Passage
Hi guys,

please find my comments below.

Il 21/02/2021 19:32, Jasdip Singh ha scritto:
Hello Scott,

Please find my comment below.

Jasdip

On 2/18/21, 11:13 AM, "regext on behalf of Hollenbeck, Scott"<regext-boun...@ietf.org on behalf of shollenbeck=40verisign....@dmarc.ietf.org> wrote:

     > -----Original Message-----
     > From: Murray Kucherawy via Datatracker<nore...@ietf.org>
     > Sent: Thursday, February 18, 2021 3:30 AM
     > To: The IESG<i...@ietf.org>
     > Cc:draft-ietf-regext-rfc7482...@ietf.org;regext-cha...@ietf.org;
     >regext@ietf.org; Mario Loffredo<mario.loffr...@iit.cnr.it>
     > Subject: [EXTERNAL] Murray Kucherawy's No Objection on draft-ietf-regext-
     > rfc7482bis-02: (with COMMENT)
...
     > In Section 4.1:
     >
     >    If a server receives a search request but cannot process the request
     >    because it does not support a particular style of partial match
     >    searching, it SHOULD return an HTTP 422 (Unprocessable Entity)
     >    [RFC4918] response.
     >
     > Why's that only a SHOULD?  What else might an implementer choose to do,
     > and why might that be a reasonable thing to do?  Or if there's no good
     > answer to this, maybe that should be a MUST?

Information provided

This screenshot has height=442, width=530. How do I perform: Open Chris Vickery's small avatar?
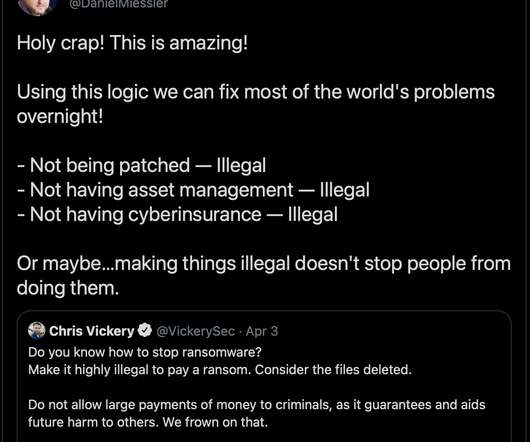37,330
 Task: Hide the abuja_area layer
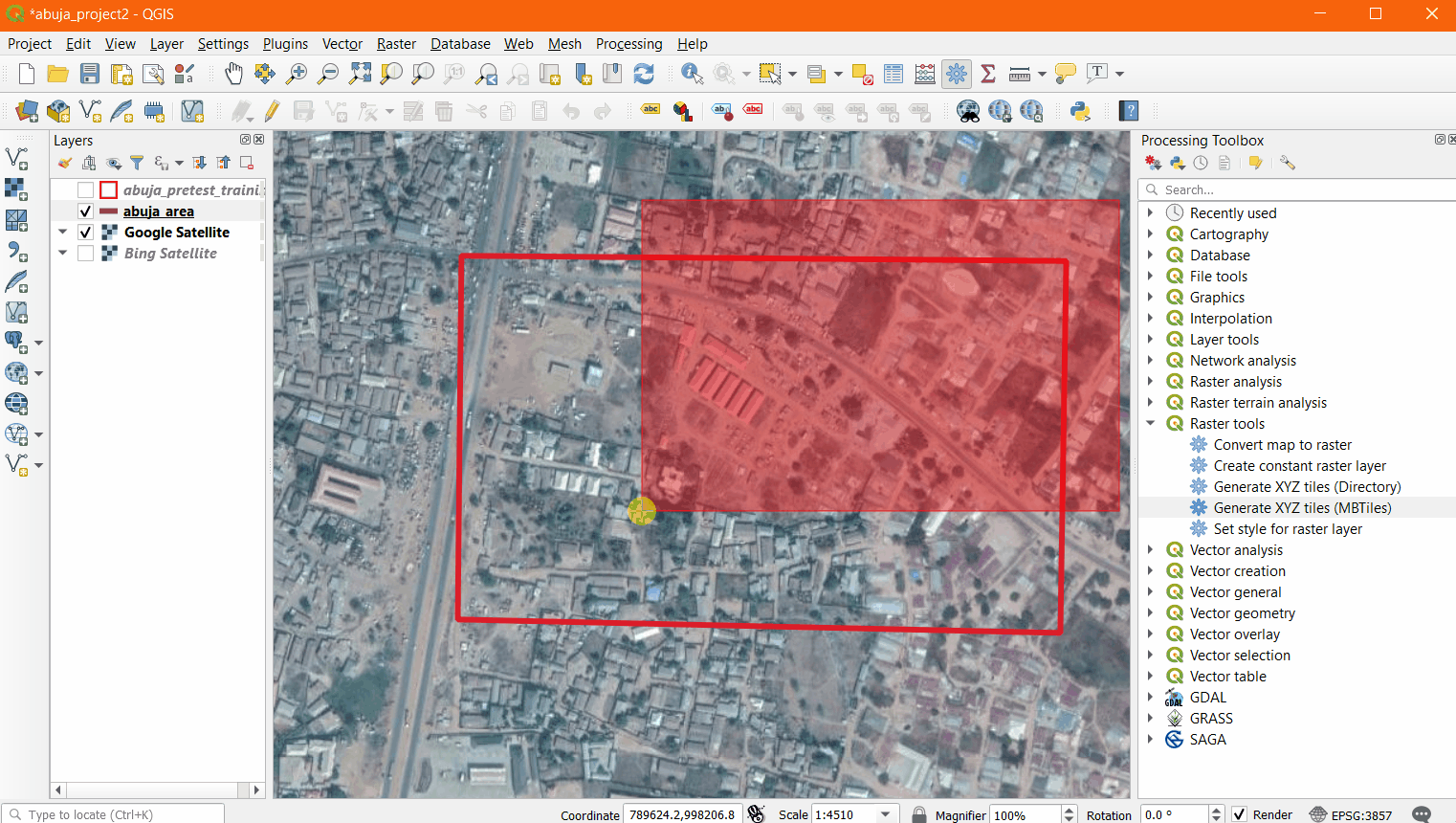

The task
Decide whether each statement below agrees with the email thread above, answering yes or no and quoting the exact words of the thread that decide it. 1. Murray Kucherawy's comment was sent on Thursday, February 18, 2021. 2. The quoted passage from Section 4.1 says a server that cannot process a search request MUST return an HTTP 422 response. 3. Murray Kucherawy's position on the draft is an objection.

Worked solution
1. Yes: "Sent: Thursday, February 18, 2021 3:30 AM"
2. No: "it SHOULD return an HTTP 422 (Unprocessable Entity)"
3. No: "Murray Kucherawy's No Objection on draft-ietf-regext-"